Strategic business blogging
Just to be clear that Director Magazine is completely negative on blogging, here is an article in the May 2007 issue, Strategic business blogging by Matthew Stibbe:
With all of Airbus's recent woes—delays with the A380 super-jumbo, layoffs and cancelled orders—you would think that blogs are the least of its problems. But it has been losing out online, too. Randy Baseler, Boeing's VP of marketing, has been writing his successful blog for several years and landing PR blows on rival Airbus—which does not blog—on a regular basis.
This article is a straightforward piece on the value of being active in the blogosphere: attention, participating in the conversation, brand, changing perceptions, ... What the article doesn't do is give some statistics around what this has actually meant for Boeing. Did I miss something here?

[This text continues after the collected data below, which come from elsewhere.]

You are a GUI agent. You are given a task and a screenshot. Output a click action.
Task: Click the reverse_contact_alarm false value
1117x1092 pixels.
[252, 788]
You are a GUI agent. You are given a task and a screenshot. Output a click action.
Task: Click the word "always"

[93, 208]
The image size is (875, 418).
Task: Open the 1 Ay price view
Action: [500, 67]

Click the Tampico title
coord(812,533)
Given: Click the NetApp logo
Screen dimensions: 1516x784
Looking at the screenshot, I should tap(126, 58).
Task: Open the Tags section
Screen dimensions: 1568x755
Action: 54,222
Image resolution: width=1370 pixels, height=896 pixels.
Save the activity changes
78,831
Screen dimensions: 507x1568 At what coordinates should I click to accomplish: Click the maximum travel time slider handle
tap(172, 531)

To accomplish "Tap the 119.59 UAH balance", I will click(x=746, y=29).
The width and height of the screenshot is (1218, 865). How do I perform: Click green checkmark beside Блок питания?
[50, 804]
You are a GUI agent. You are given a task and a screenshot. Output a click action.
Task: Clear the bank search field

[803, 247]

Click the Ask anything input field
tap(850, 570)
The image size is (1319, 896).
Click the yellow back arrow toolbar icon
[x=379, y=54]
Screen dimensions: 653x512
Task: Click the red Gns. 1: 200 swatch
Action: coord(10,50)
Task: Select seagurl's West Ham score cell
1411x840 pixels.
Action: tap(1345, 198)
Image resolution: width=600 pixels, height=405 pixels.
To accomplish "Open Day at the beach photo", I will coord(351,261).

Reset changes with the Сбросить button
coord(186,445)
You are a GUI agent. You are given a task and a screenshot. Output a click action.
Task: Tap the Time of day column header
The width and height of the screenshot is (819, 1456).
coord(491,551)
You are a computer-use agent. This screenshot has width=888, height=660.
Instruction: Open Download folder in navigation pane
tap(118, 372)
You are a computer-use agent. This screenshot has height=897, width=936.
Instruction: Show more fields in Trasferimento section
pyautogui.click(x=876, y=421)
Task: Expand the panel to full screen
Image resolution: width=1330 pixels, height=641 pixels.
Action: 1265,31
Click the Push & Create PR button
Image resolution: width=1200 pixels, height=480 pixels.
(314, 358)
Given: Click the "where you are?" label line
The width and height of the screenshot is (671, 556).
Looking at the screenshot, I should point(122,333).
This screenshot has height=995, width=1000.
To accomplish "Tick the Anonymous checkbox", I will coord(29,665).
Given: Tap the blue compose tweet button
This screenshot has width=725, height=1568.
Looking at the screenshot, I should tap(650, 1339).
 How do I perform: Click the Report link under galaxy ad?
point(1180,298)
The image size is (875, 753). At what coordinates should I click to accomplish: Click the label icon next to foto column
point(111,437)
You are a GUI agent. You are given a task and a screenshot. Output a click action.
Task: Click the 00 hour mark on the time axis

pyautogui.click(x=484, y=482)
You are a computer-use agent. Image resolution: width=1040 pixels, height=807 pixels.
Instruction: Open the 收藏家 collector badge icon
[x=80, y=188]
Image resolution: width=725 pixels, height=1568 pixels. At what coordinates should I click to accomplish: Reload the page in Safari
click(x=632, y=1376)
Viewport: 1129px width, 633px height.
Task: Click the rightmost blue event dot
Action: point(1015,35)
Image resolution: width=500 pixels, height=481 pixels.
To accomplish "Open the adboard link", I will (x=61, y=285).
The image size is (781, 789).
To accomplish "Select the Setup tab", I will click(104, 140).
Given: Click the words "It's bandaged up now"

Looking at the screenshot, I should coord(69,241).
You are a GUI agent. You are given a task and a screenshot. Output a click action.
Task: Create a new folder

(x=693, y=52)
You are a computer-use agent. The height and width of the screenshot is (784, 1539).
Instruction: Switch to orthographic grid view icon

And for what it's worth, I've created a feed for Director Magazine's technology articles.





Jack,
You raise an interesting question about the value of corporate blogging and statistics. Blogging is new enough that I don't believe there are industry-standard metrics yet, but some PR metrics are commonly used. They include competitive awareness (numbers of mentions about a company vs. its competitors in different media categories), reputation (positive vs. negative mentions in categories), and reach (the combined audience of the media mentioning the company). Blogs are the long-tail of media - many blogs with small audiences add up to the reach of a major publication -- and the only way to effectively engage in the blogosphere is through blogs. Airbus is clearly missing the boat, err, plane, here.